Hoje, 16 de Maio, celebra-se em todo o mundo o Dia Internacional da Luz, uma iniciativa global instituída pela UNESCO desde 2018 com o objectivo de celebrar o papel da luz na ciência, na cultura, na arte, na educação e no desenvolvimento sustentável. A data não foi escolhida ao acaso: 16 de Maio marca o dia em que, há precisamente 60 anos, o físico americano Theodore Maiman conseguiu pela primeira vez demonstrar a operação de um laser. Por uma feliz coincidência, em Portugal celebramos também o Dia Nacional dos Cientistas, em homenagem a Mariano Gago, nascido nesta data em 1948, e o “inventor” do sistema científico nacional e que intuiu que é desenvolvendo a capacidade para fazer descobertas e invenções fundamentais que criamos as condições para responder aos maiores desafios da nossa sociedade, como agora é demonstrado pela comunidade científica nacional.

A melhor forma de atestar o impacto de uma invenção é, provavelmente, ser tão omnipresente que não damos por ela. Quando foi a última vez que parou por uns segundos para reflectir no milagre que é acender-se uma lâmpada ao premir um interruptor, ou aceder a uma página Web do outro lado do planeta através de um computador? E, no entanto, por detrás destes pequenos milagres do quotidiano está o esforço de equipas de cientistas que desbravaram territórios desconhecidos, muitas vezes sem terem a percepção do alcance que viriam a ter os frutos da sua investigação.

O caso do laser é paradigmático. A sua história começa há mais de um século com Albert Einstein e um artigo científico, onde este demonstra que as transições atómicas podem ser descritas por leis estatísticas simples. Com esta descoberta de cariz fundamental, introduziu o conceito novo de “emissão estimulada”, um mecanismo que foi mais tarde reconhecido como uma forma de amplificar luz. E só depois de muitos avanços, recuos e desistências de outros é que, em 1960, Maiman conseguiu a almejada demonstração experimental. À sua invenção deu o nome “laser”, acrónimo de light amplification by stimulated emission of radiation. Podemos descrever a luz de um laser como “bem-comportada” ou, como diria um especialista, “coerente”. Esta propriedade permite focar um feixe laser num ponto minúsculo, concentrando uma energia suficiente para cortar metais, ou então gerar raios luminosos de cor pura.

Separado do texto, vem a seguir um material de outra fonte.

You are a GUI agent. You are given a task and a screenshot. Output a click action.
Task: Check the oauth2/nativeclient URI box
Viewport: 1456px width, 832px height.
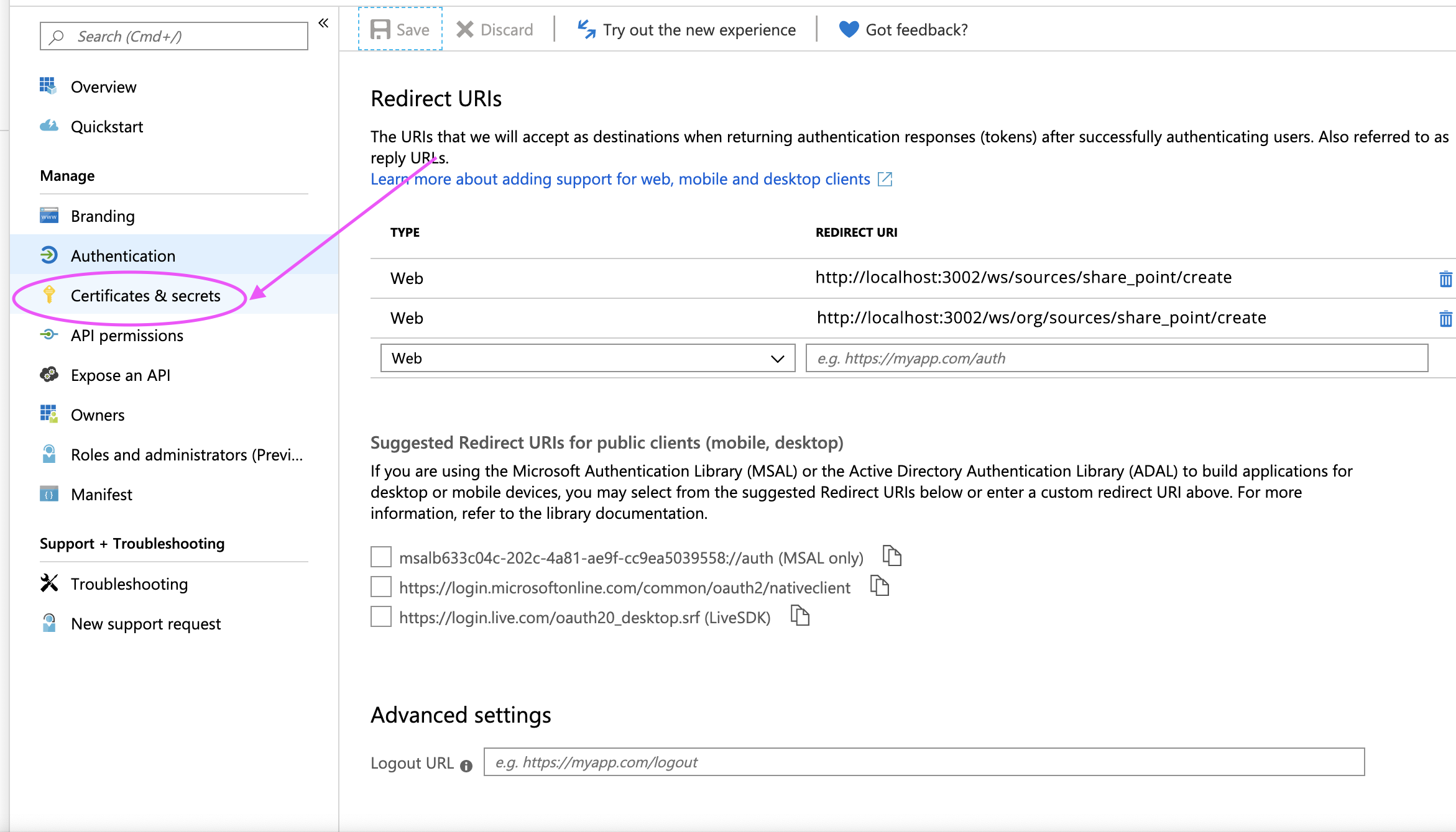tap(381, 587)
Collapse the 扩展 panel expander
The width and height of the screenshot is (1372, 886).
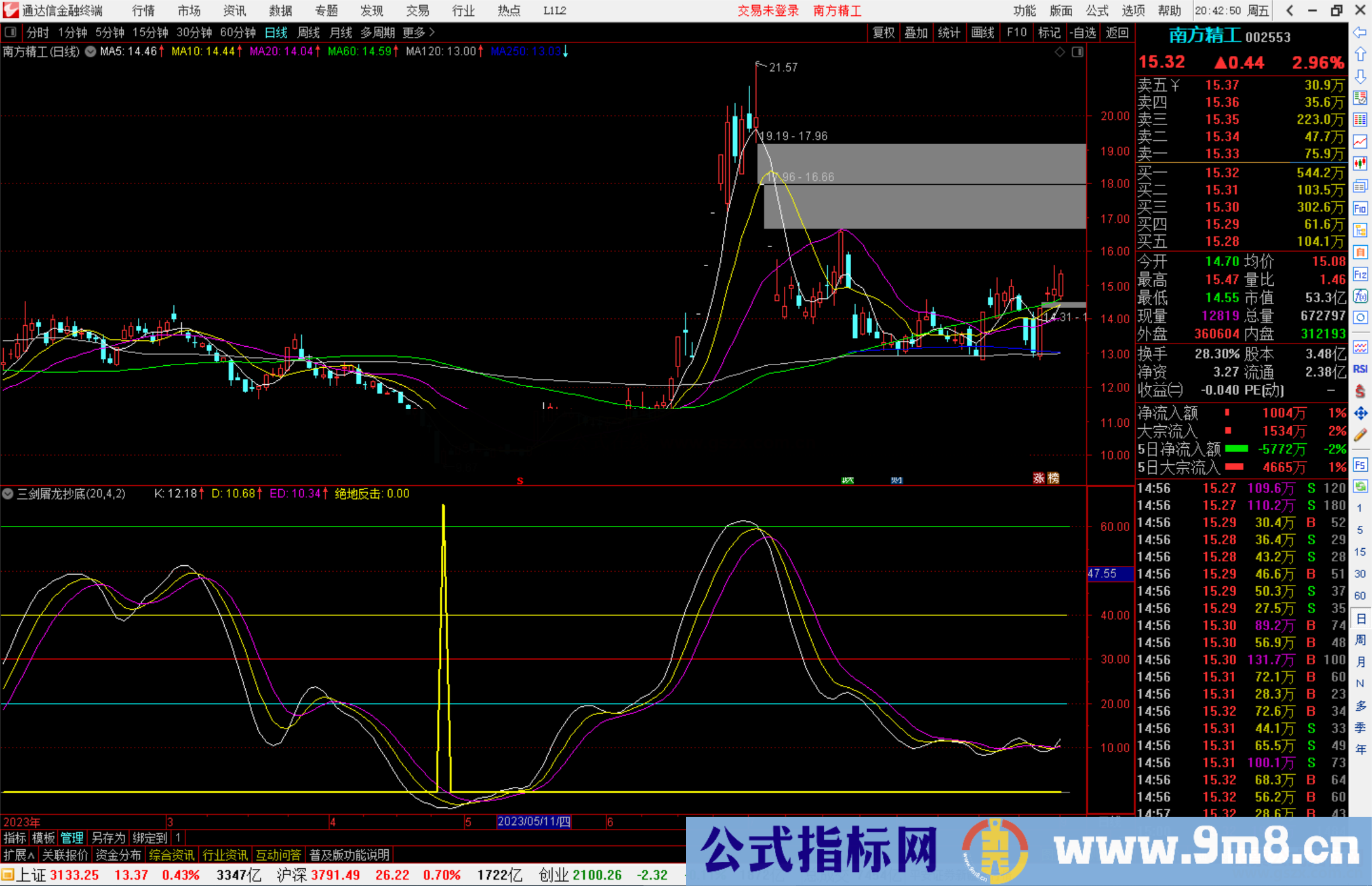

Ou, ainda, criar impulsos de luz com uma duração inimaginavelmente curta, que usamos como flashes para fazer fotografias à escala do átomo.

No entanto, este potencial não foi imediatamente reconhecido. Noutra citação (esta verídica), houve quem ridicularizasse o laser chamando-lhe “uma solução à procura de um problema”. Mas, como sabemos, aquele fino feixe de luz brilhante veio a revelar-se revolucionário pelas perspectivas que abriu, na ciência e fora dela. Na medicina, o laser é um aliado indispensável em cirurgia, oftalmologia, dermatologia e outras especialidades. Na indústria é usado para corte e soldadura de precisão. Nas telecomunicações, em conjunto com as fibras ópticas, os impulsos laser formam a espinha dorsal da Internet planetária, graças à qual podemos trabalhar online ou falar em tempo real com qualquer pessoa (e atenuar a solidão do confinamento). Na ciência procura-se hoje desbravar novos territórios desconhecidos, recorrendo a impulsos laser cada vez mais curtos e mais potentes. Estamos de tal modo habituados a esta subtil presença que não estranhamos um laser mais do que uma lâmpada. E só já acendemos velas em ocasiões especiais.

Graças à ciência e aos cientistas, os grandes desafios de ontem são hoje memórias quase esquecidas. Assim sejam também, no futuro, os desafios do presente.